Kızların beni görür görmez odağı oldum.

Gidip kahve yaptım ve bir sandalye çekip oturdum.

"İyi misin?"

Dedi halimi gören Lisa.

"İyiyim."

Deyip geçiştirdim.

"Ama bana hiç öyle gelmiyor." dedi Jisoo.

"Benim yerimde olsan nasıl olursun?"

"Tahminen yıkılırım."

"O zaman sormana gerek kalmadı. Çünkü kendin cevabını verdin."

Jung Mi'nin ağlama sesini duyduğumda salona gitmek için ayağa kalktım.

Sonra fikrimi değiştirdim.

"Rose?"

"Üzgünüm. Zaten canım burnumda."

"Bana hiç bakma."dedi Jisoo.

"Ben anlamam bebekten falan."dedi Lisa.

"Bir kez de tamam diyin ya.
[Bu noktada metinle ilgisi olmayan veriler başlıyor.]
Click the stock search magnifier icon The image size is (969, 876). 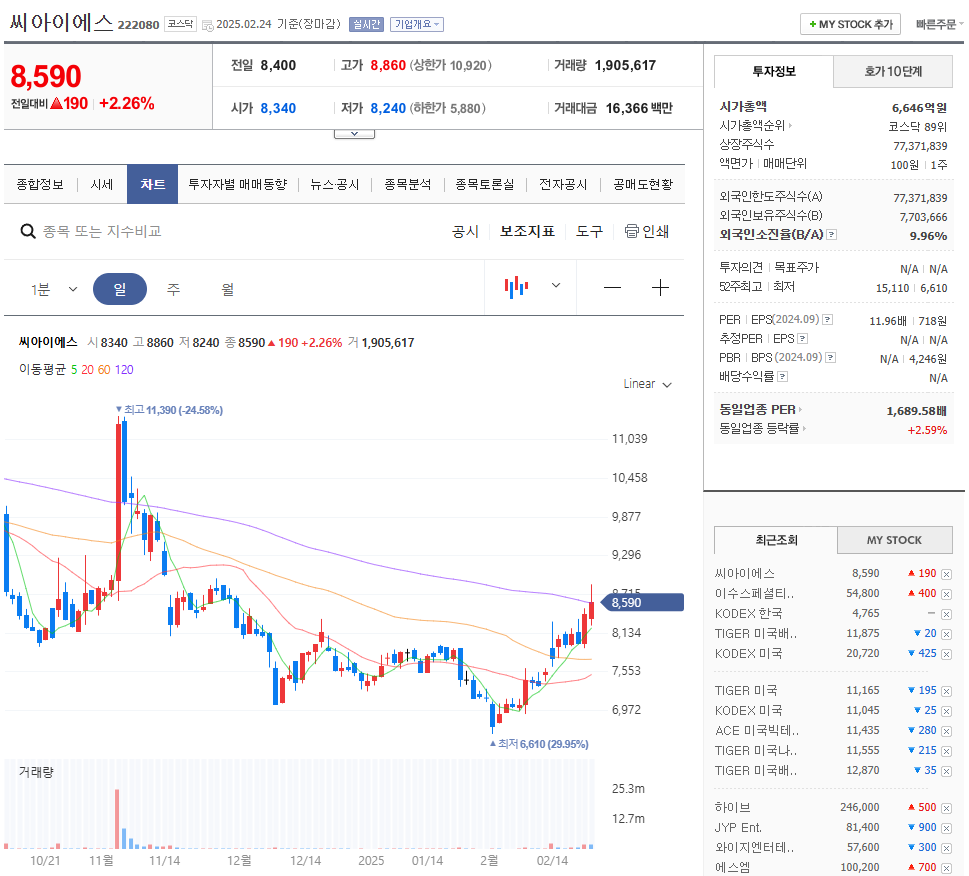(28, 231)
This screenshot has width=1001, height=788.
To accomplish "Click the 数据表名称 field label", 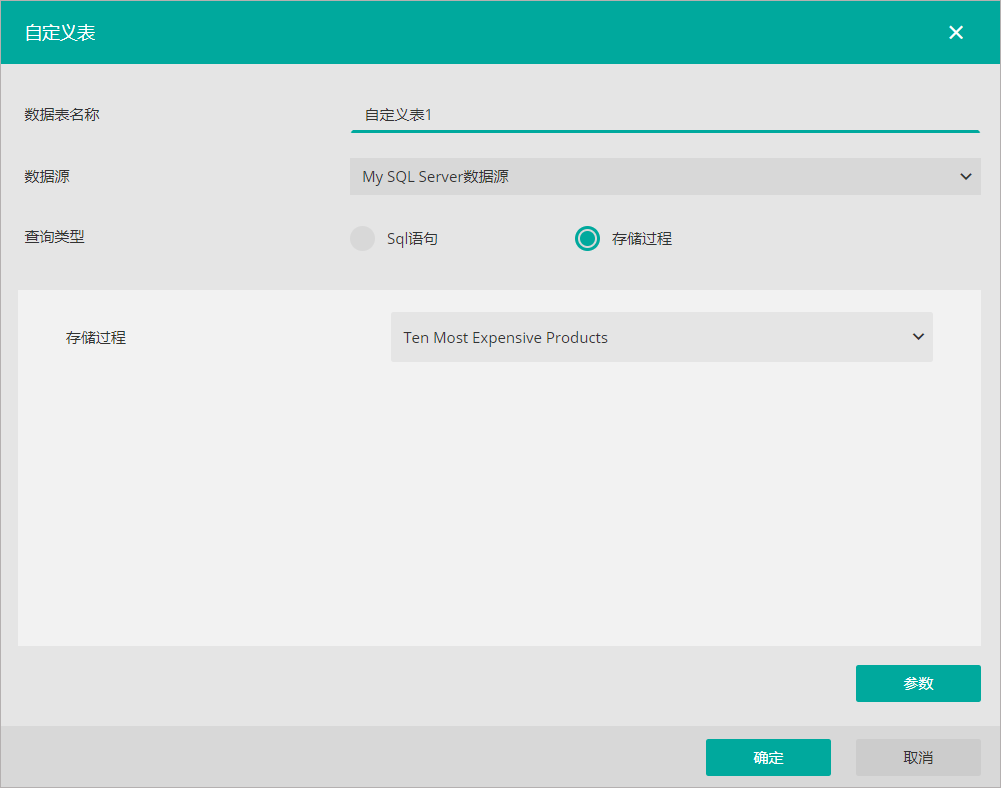I will [x=62, y=115].
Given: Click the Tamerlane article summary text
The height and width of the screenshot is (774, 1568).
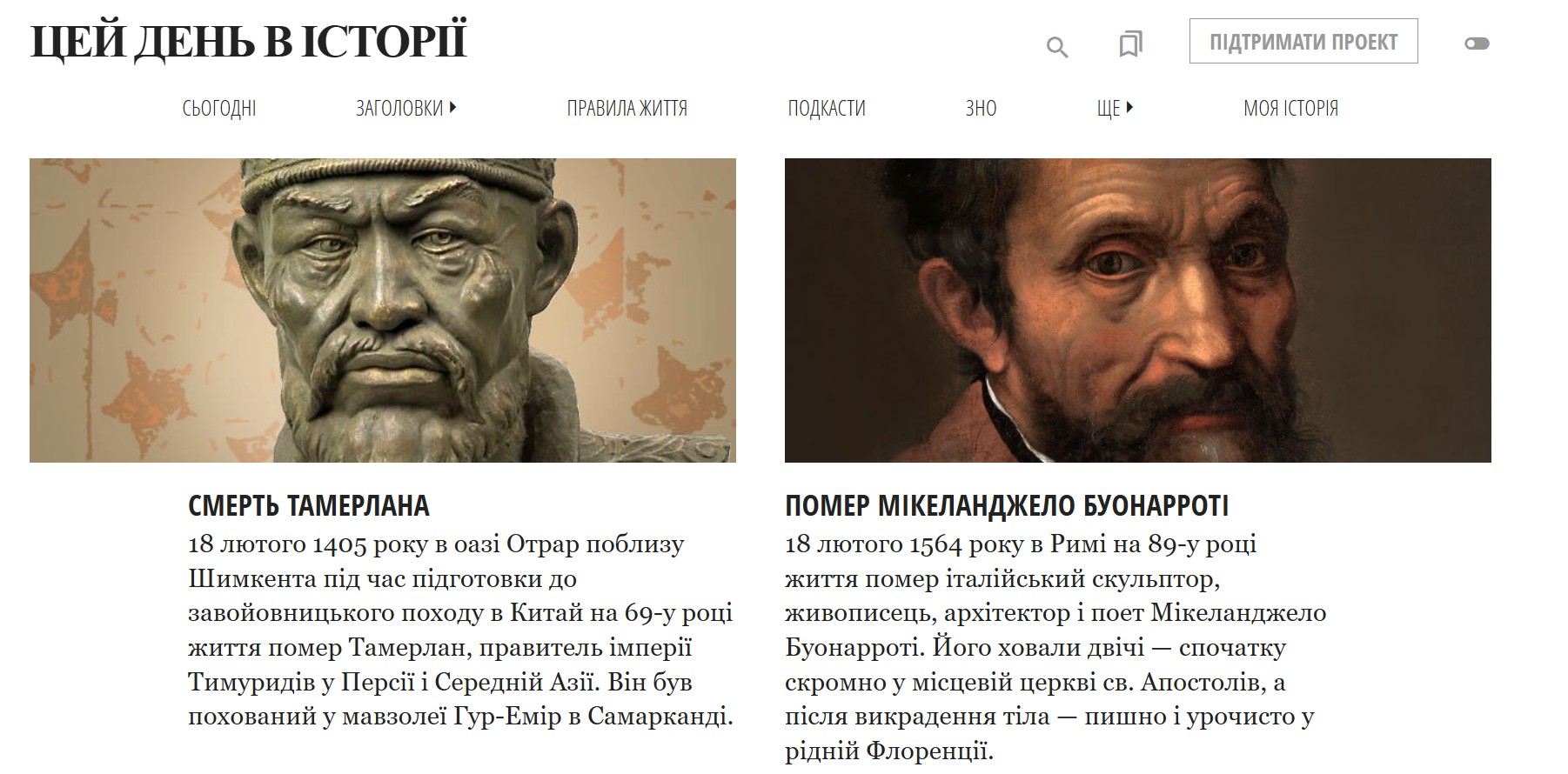Looking at the screenshot, I should pos(461,631).
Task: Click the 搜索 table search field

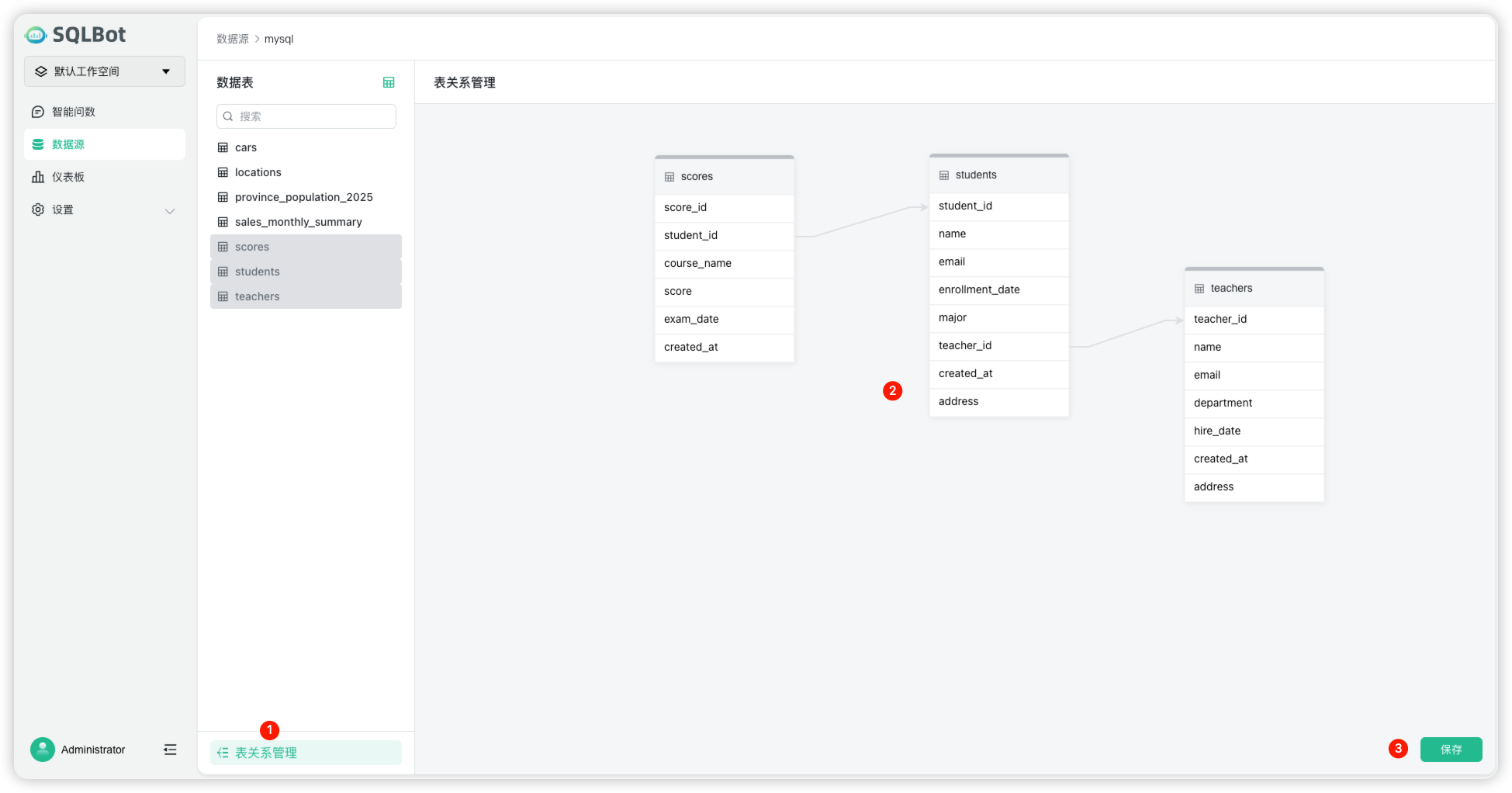Action: pyautogui.click(x=306, y=116)
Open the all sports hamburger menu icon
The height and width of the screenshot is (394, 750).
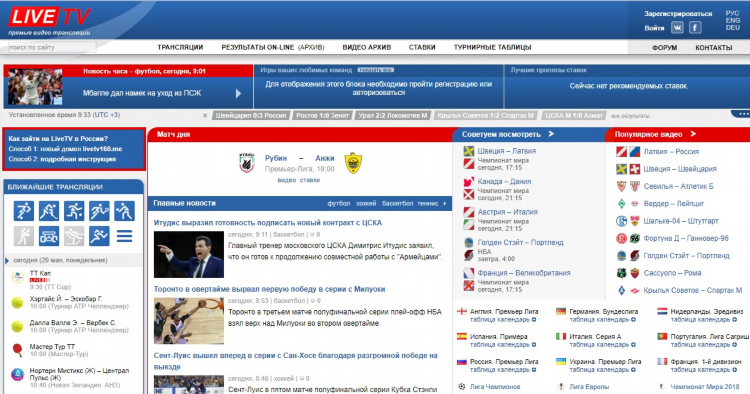click(x=124, y=236)
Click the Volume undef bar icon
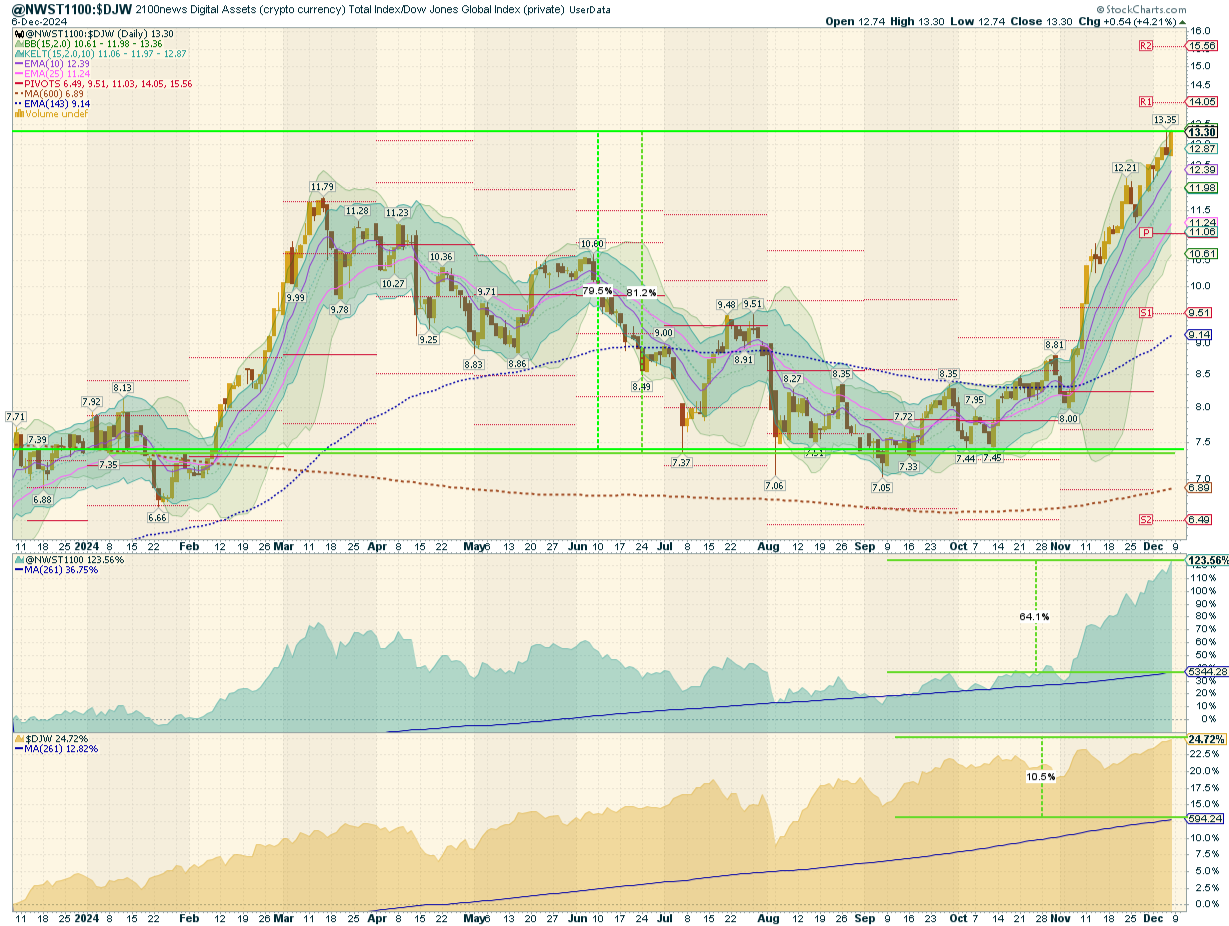Viewport: 1229px width, 926px height. pos(19,114)
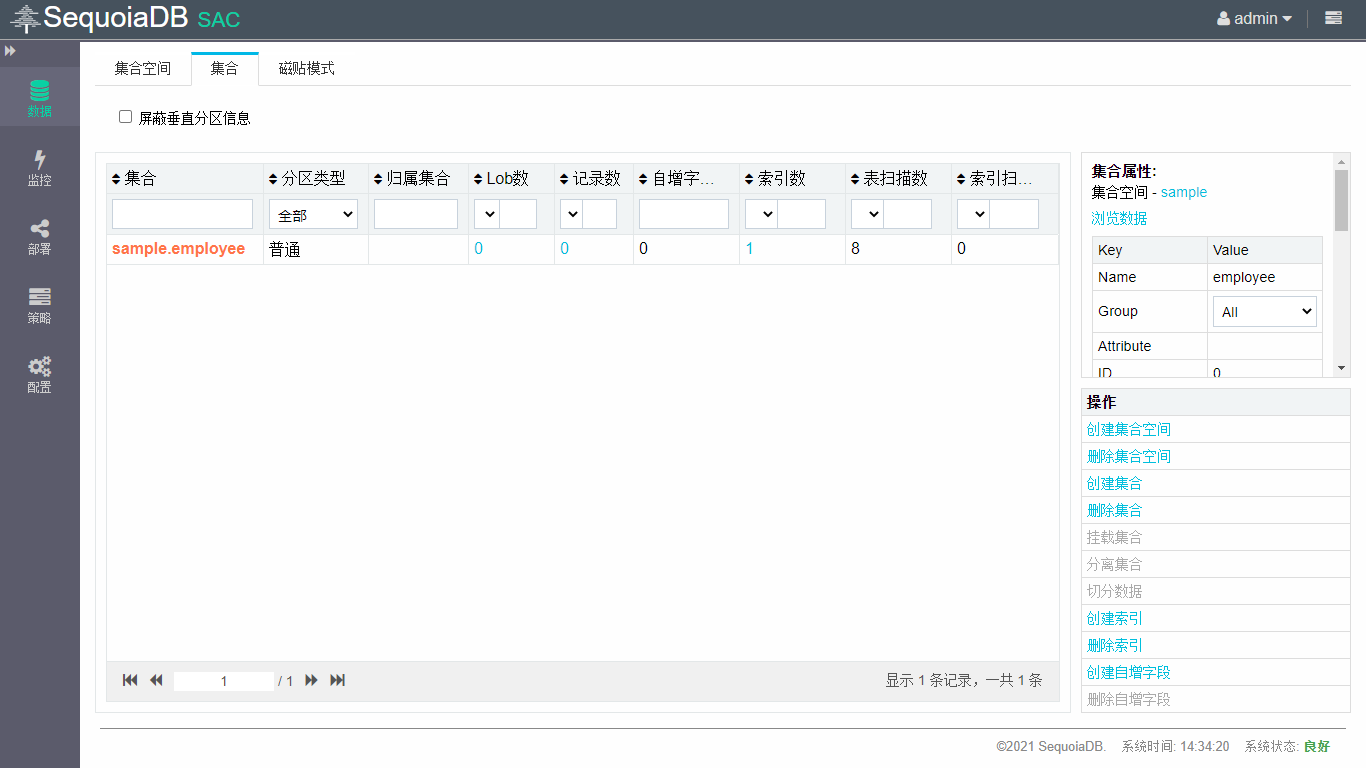Switch to the 磁贴模式 tab
Image resolution: width=1366 pixels, height=768 pixels.
[x=306, y=68]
Hiç gitmeyin kendim giderim."

Pes ederek zorla salona gittim.

"Niye çocuğu ağlatıyorsunuz?"

"Hepsini Yoongi hyung yaptı."dedi Jungkook.

"Ne yaptı?"

"Ben anlatıyım."dedi Jimin.

"Dinliyorum."

"Şimdi Yoongi hyung uyuyordu. Jung Mi koltukta emeklerken Yoongi hyung'un kucağına çıktı. O da haliyle bağırdı. Minikte korktu ve ağladı."

Jimin konuşurken ona bakmamaya çalışıyordum.

"Ver bakalım kızımı bana."

Kızımı Tae'nin kucağında aldım.

"Ne oldu anneciğim. Kim ağlattı seni?"

Biraz sakinleştikten sonra yine babasına verdim.

"Bir kez daha ağlatırsanız yemin ederim hepinizi kapının önüne koyarım. Özelliklede sen Yoongi. Uyumak istiyorsan gir odanın birine uyu."

"Ne bağırıyorsun ya. Kızın gelip elini malum yerlerime vurmasaydı bağırmazdım."

Önce Taehyung'a döndüm.

"Neden izin veriyorsun?"

"Ben burada değildim. Lavaboya gitmiştim. O zaman yapmışlar."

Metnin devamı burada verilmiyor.